The news of partnership between government and Google has also been receiving criticism from experts in communication and government transparency. The journalist Fabiano Angélico, specialist in transparency and teacher in Public Administration and Government, believes that using public money in communication can only be acceptable to inform society about social actions and/or public interest, mainly in cases where an action by the population is awaited, such as vaccination campaigns or registration of biometrics for elections.

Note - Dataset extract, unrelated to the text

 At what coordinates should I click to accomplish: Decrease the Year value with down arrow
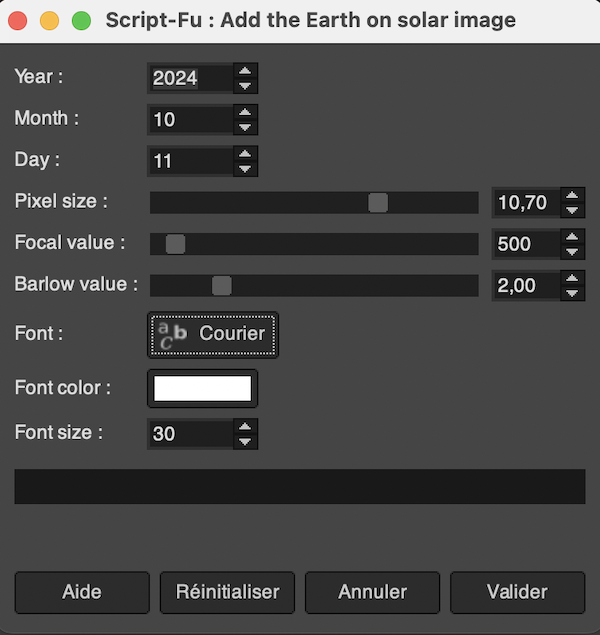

"It makes sense to use the taxpayer's money to keep him informed about some concrete fact and about which there are no controversies and to encourage him to take an concret attitude (go to the electoral office or go to the health post). To inform about a fact is different from inform about a version. The pension reform is not consensual, so publicizing the Executive's proposal is to publicize a version, not a fact", he says.

"Secondly, using personal information for this type of action is an abusive act that violates the right to the protection of personal data. It is time for companies such as Google (and Facebook), private actors with enormous power in the public space, to position themselves more firmly in the sense of not accepting to share abusively, mainly with political and economic power, the enormous masses of personal data that they hold."

In an article published on January 16, journalist Marina Pita, coordinator of Intervozes, a collective that fights for the right to communicate, wrote:

"Although the official publicity about the pension reform is abusive and illegal, the new move, to personalize online searches according to the profile of the citizen, can be even more serious: it not only directs advertising produced for manipulation and not the information (...) but still hides content with different points of view, relegating them to the bottom position in the search results. It is an affront to the right of access to information and freedom of expression, as only informed citizens can express free and conscious opinion."

She recalls that the federal government has spent a lot of money with advertising in relation to pension reform – in times of freezing of public spending – and that there have been lawsuits over its content, considered more propaganda of the government's vision than of information to the citizens.